Pur essendo stato scritto nel 2018, “Magnificat” anticipa, tra l’altro, i lockdown, visti come opportunità di crescita. Ad un certo punto, parlando della Bella addormentata nel bosco, Lucilla vi inneggia, infatti, alla necessità di un rallentamento: “una dilazione perché si crei del tempo. Tempo opportuno, tempo fertile, tempo necessario per maturare ed opportuno per sognare un nuovo mondo”.

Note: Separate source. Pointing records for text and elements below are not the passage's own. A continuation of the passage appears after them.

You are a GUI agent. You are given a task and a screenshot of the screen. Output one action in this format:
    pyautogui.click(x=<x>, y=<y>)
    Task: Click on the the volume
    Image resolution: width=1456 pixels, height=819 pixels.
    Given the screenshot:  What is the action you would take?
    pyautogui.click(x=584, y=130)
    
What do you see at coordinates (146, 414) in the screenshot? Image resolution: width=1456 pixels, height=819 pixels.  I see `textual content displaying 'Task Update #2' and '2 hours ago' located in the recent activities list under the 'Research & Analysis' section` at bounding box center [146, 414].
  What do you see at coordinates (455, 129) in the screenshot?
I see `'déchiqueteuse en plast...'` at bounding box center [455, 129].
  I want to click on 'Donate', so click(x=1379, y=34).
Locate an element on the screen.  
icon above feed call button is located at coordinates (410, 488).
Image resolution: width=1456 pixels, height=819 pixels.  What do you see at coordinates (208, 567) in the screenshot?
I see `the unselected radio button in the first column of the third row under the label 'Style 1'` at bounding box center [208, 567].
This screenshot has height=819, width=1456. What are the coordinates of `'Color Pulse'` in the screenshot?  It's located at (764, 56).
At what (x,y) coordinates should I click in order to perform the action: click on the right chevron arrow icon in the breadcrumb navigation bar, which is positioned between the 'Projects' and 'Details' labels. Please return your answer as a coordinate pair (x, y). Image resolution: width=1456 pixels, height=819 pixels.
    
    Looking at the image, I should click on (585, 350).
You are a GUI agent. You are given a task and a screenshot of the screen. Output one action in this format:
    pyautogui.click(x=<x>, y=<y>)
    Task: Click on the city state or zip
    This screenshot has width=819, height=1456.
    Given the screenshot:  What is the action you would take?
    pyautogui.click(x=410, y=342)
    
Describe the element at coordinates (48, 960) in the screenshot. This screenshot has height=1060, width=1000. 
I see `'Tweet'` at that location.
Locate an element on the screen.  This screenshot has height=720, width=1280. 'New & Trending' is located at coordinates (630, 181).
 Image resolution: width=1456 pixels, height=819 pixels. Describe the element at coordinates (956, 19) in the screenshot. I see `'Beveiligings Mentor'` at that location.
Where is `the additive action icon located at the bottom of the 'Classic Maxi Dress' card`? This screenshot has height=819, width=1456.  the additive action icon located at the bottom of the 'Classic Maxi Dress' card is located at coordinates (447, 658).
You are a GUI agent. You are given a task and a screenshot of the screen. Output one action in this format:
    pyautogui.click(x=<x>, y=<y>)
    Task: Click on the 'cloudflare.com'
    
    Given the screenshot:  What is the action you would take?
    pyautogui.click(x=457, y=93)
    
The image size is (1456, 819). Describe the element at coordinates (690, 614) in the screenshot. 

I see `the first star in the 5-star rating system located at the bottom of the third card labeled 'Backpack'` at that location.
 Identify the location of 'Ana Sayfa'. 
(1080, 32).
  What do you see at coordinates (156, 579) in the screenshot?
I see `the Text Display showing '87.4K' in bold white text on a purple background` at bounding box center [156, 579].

Ma le qualità profetiche della Giagnoni hanno fatto pure sì che nel lontano 2001, assistendo al disastro delle Twin Towers, avesse immaginato la donna protagonista del suo primo prodotto autoriale, “Vergine madre”, che si isolava nel suo giardino per passare il tempo oscuro cercando parole di bellezza nella poesia della Divina Commedia. <Quando nel 2020, per il lockdown, mi sono trovata realmente chiusa nel mio giardino, la profezia di quella donna è diventata realtà. E Dante è ritornato ad essere il compagno dei momenti oscuri. Senza di lui sarei impazzita. Così con l’aiuto di mio marito, che è musicista, e di mia figlia Bianca, che è videomaker, ho interpretato, prima donna al mondo, tutti i cento canti della Divina Commedia in video sul canale YouTube del Teatro Faraggiana di Novara di cui sono direttrice artistica. Progetto “Vespri danteschi” andato, poi, in onda quest’anno su Rai 5 dal 21 febbraio al 25 marzo, la data del 1300 in cui gli studiosi dicono abbia avuto inizio il viaggio dantesco>.